Wednesday, July 7, 2021 | Category: Eduvation Insider
Today’s your chance to celebrate chocolate, macaroni, and strawberry sundaes – although I wouldn’t recommend them in combination. (This is also apparently “Great British Pea Week,” if you need more choices.)
CdnPSE announcements for Fall 2021 have been rolling out steadily, often in numerous iterations, and I haven’t had the time to summarize them since Jun 2 (see “the Rocky Road to Fall”). Since then, I’ve gathered 150+ updates, and I’ll try to summarize them succinctly, by province, moving from Canada’s left coast to its right. (You can also check out my complete coverage since Feb 24 in the Insider Recap, “Plans for Fall 2021.”)
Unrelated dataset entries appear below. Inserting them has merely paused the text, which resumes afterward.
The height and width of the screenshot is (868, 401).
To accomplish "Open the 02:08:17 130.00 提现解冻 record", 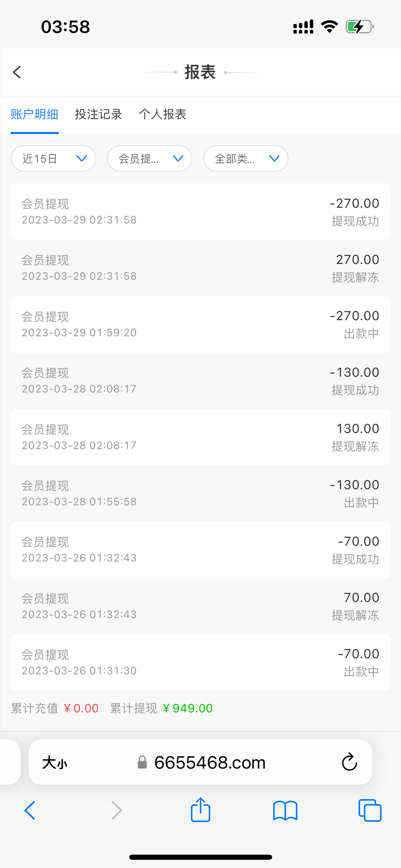I will 201,437.
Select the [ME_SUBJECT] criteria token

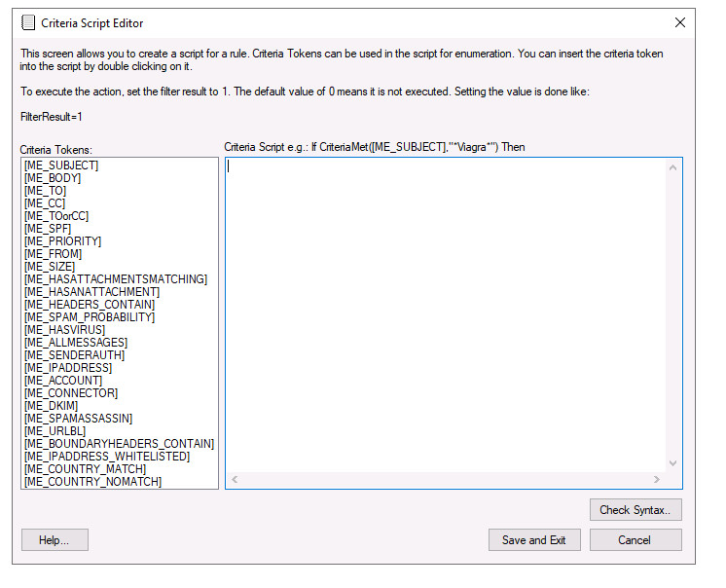pyautogui.click(x=61, y=165)
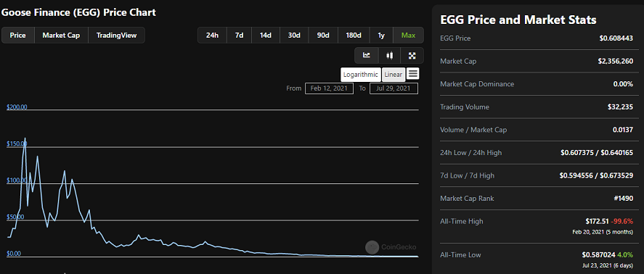Show 1y price range
The width and height of the screenshot is (644, 274).
[381, 36]
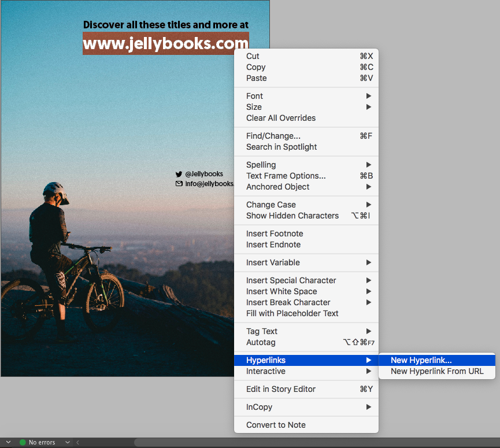Image resolution: width=500 pixels, height=448 pixels.
Task: Click the left scroll arrow in status bar
Action: pos(77,442)
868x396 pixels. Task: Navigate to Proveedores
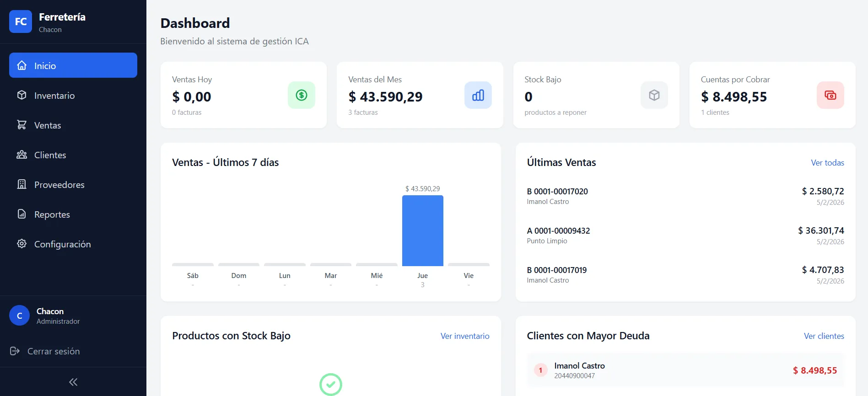[x=59, y=185]
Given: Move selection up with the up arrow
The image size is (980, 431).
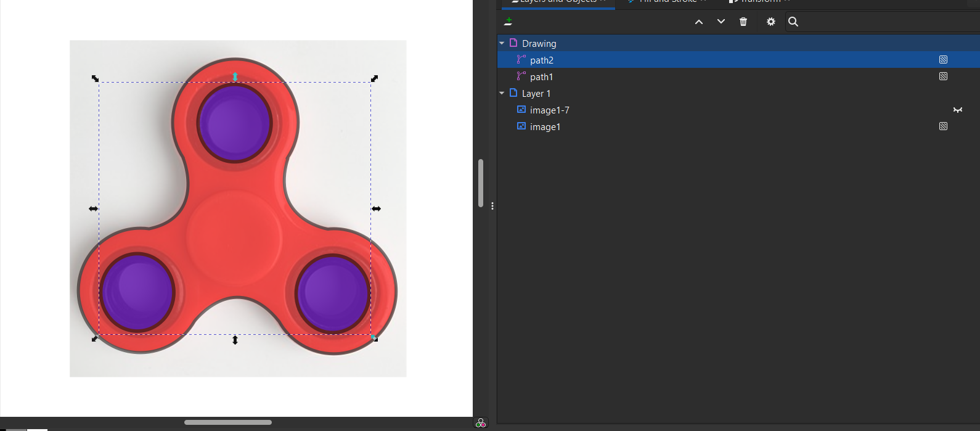Looking at the screenshot, I should (698, 22).
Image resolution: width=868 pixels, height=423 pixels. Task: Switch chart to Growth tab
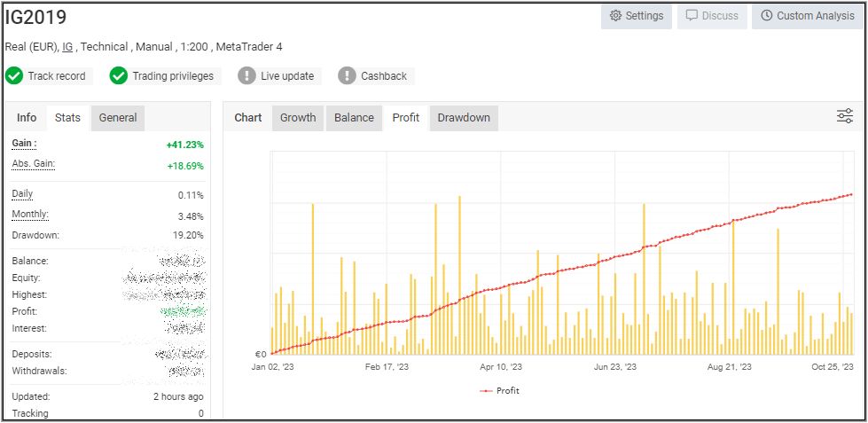click(298, 118)

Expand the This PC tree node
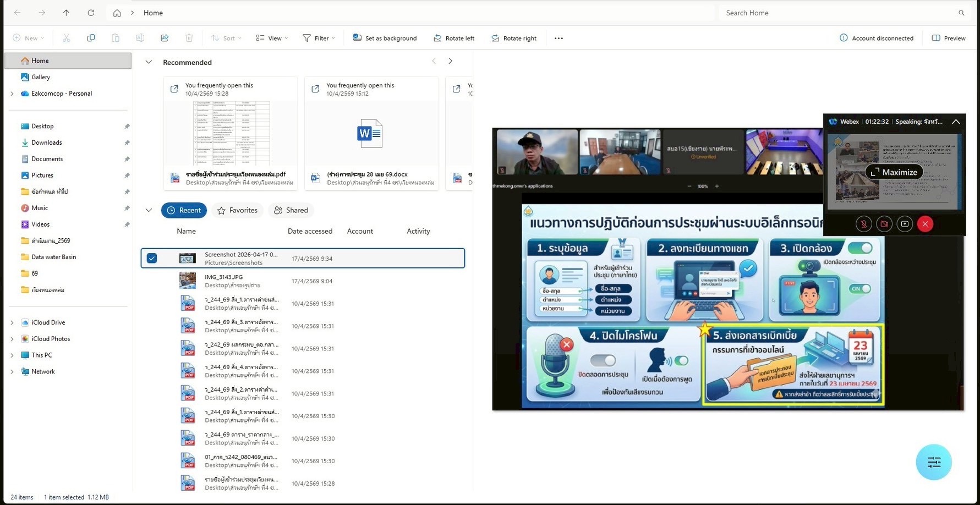(12, 355)
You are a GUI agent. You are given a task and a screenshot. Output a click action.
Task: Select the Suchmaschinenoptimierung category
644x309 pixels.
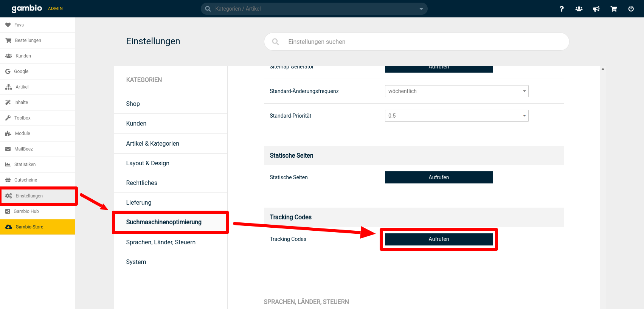(164, 222)
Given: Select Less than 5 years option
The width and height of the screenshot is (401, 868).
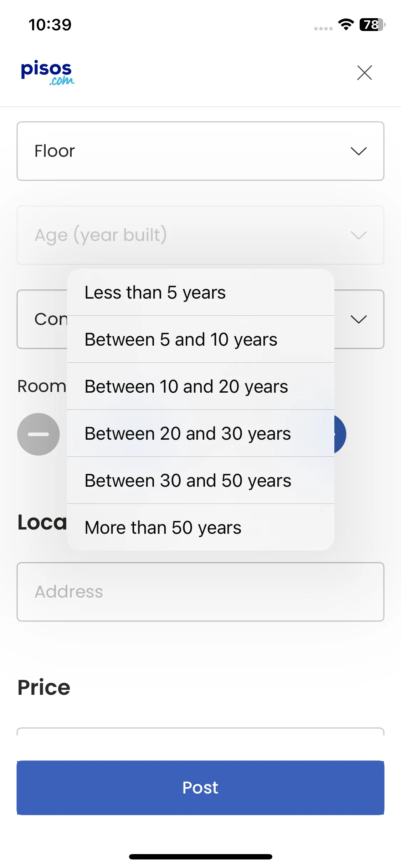Looking at the screenshot, I should click(x=201, y=293).
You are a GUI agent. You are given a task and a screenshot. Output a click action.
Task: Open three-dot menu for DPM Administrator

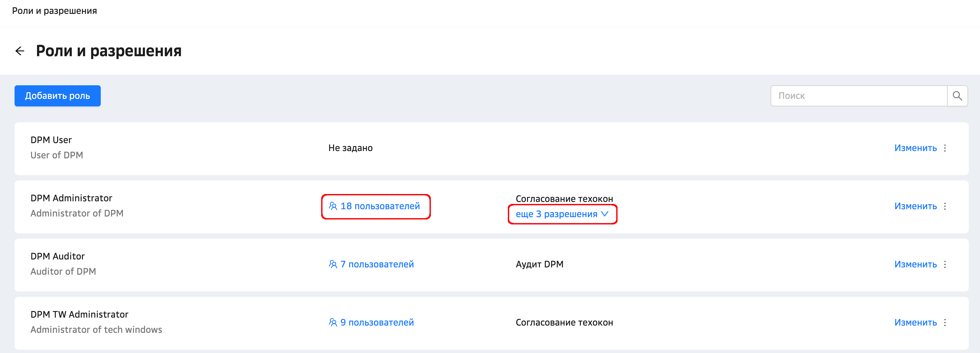tap(945, 206)
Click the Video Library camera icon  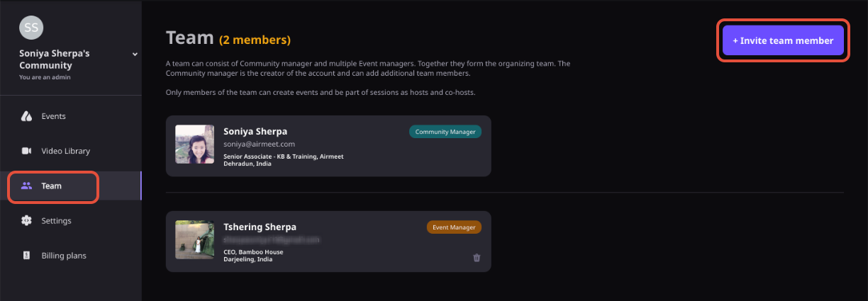pyautogui.click(x=27, y=151)
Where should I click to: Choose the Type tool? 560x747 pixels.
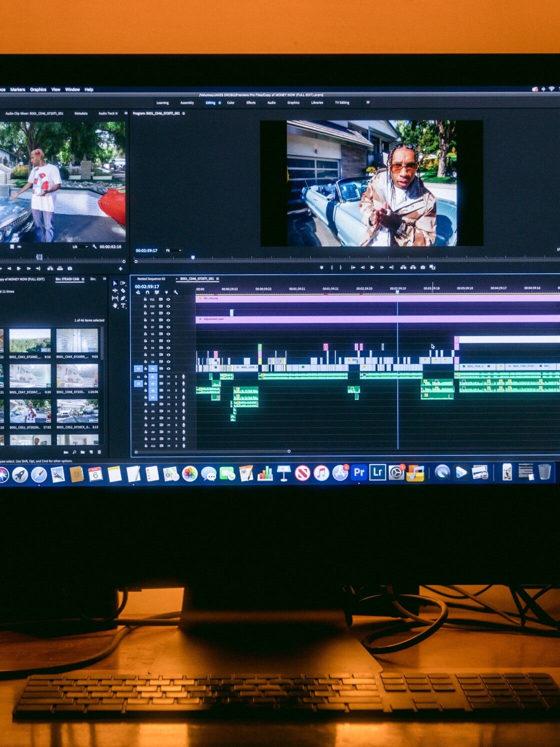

For months now, CdnPSE has been expressing confidence in rising levels of vaccination, and promising more on-campus activity for Fall, although deferring to provincial health authorities (sometimes up front, and other times in the fine print). A handful have made vaccination mandatory for students living in residence (see the Recap on Vaccination Policies). In the past few weeks, what I’ve been noticing is some variety in promised online course options, and a growing emphasis on upgrades to campus ventilation and air filtration systems.
Today, let’s look at announcements from BC and Alberta…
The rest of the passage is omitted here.